Introduction

Diffusion tensor imaging (DTI) is an advanced magnetic resonance (MR) imaging technique, which can visualize neural tracts and provides information about the microstructure of nerve fibers noninvasively1.The sciatic and femoral nerves are the two major nerves around the hip joint. The mechanisms of hip pain are not fully understood, but degenerative changes of the nerves might contribute to hip pain in patients with diseases such as osteoarthritis of the hip (OA) or osteonecrosis of the femoral head (ONFH)2.DTI can be useful to investigate the mechanism of hip pain by evaluating sciatic and femoral nerves nerve in OA and ONFH. The purpose of this study was (1) to visualize the tractography and investigate the fractional anisotropy(FA) values of the sciatic and femoral nerves in patients with unilateral OA and ONFH, (2) to compare the values in each group.

Methods

A total of 68 subjects were enrolled in this study, with a control of 24 healthy volunteersand 44 patients (22 OA and 22 ONFH).

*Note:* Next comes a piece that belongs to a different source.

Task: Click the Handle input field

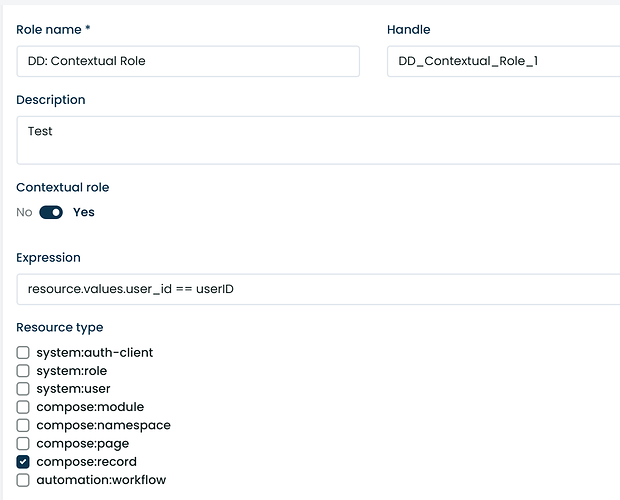Action: [x=503, y=61]
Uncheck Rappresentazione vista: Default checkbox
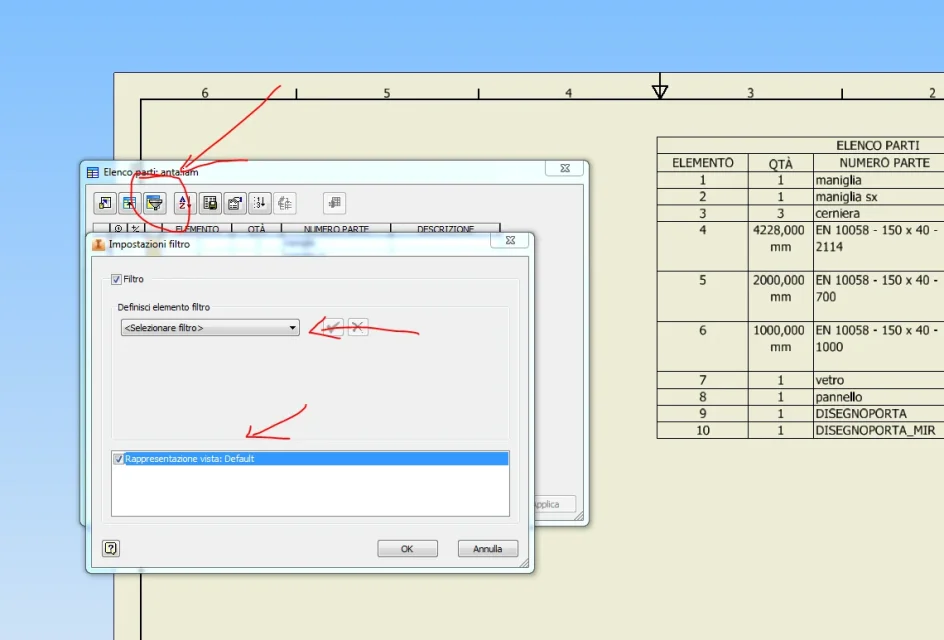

The study protocol was approved by the Institutional Review Board, and all subjects gave written informed consent. MR imaging was performed on a 3 Tesla MR scanner (Discovery MR750; GE Healthcare, Milwaukee, Wisconsin) with a Sense XL Torso coil. DTI was performed using a special sensitivity array encoding protocol, with the factor = 2, chemical shift selective suppression, and an echo-planar imaging sequence with a free breathing scan technique. The following imaging parameters were set: b value = 800 s/mm2, motion probing gradient (MPG), 11 directions, time to repetition (TR)/echo time (TE) = 9000/72.6 ms, flip angle = 90°, axial slice orientation, slice thickness = 3.0 mm with no inter-slice gap, field of view = 320 × 320 mm, 96 × 192 matrix, 75 slices, number of acquisitions = 4.For anatomical reference, a MERGE (Multiple Echo Recombined Gradient Echo) sequence was obtained. Image analysis was performed on a workstation (Readyview, GE Healthcare, Milwaukee, Wisconsin). The tractography-based FA values were evaluated as follows.The regions of interest (ROIs) of the FA values for the sciatic nerve were defined at the level of the center of the femoral head in the axial image and the S1 root, and for the femoral nerve were defined at 3-4 cm proximal from the center of the femoral head. We measured the FA values on both sides for the normal group and on the affected side for OA and ONFH groups. The FA values of the sciatic and femoral nerves and the S1 root were compared between the normal, OA and ONFH groups. The correlations between the FA values and the VAS and pain duration of the affected side were calculated using the Spearman’s rank correlation coefficient test.

Results

The sciatic and femoral nerves were visualized in both hip joints for all patients (Figure). There were no defects or narrowing of the nerves visually. There was no statistically significant difference in FA values between the normal, OA and ONFH groups (Table). A weak negative correlation was observed between the FA value of the sciatic nerve in the OA group and the pain duration (r = -0.414, p = 0.045). No correlation was identified between the FA values at the other locations (femoral nerve and S1 root) in the OA and ONFH group and the pain duration. No correlation was found between the FA values at any location (sciatic nerve, femoral nerve, and S1 root) and the VAS pain score in both groups.

Discussion

The sciatic nerves mainly innervate the sensory of the posterior aspect of the lower extremity and the femoral nerves innervate the anterior aspect. From the distribution of the hip pain, we thought that nerves associated with pain may be different in diseases or nerves may be degenerated. But, our results indicated that the two major nerves around the hip joint were not degenerated by entrapment or demyelination.

Conclusion

This study indicates thatthe FA values for the sciatic and femoral nerves in patients with OA and ONFH showed no significant differences with normal hips indicating no degeneration or demyelination occurred in either nerve. DTI may be able to differentiate hip diseases from lumbar nerve radiculopathy.

Acknowledgements

This study was supported by JSPS KAKENHI Grant Number 17K10954.

References

1. Eguchi Y, Ohtori S, Yamashita M, et al. Diffusion-weighted magnetic resonance imaging of symptomatic nerve root of patients with lumbar disk herniation. Neuroradiology. 2011;53(9):633–41.2. Nakamura J, Oinuma K, Ohtori S, et al. Distribution of hip pain in osteoarthritis patients secondary to developmental dysplasia of the hip. Mod Rheumatol. 2013;23(1):119–24.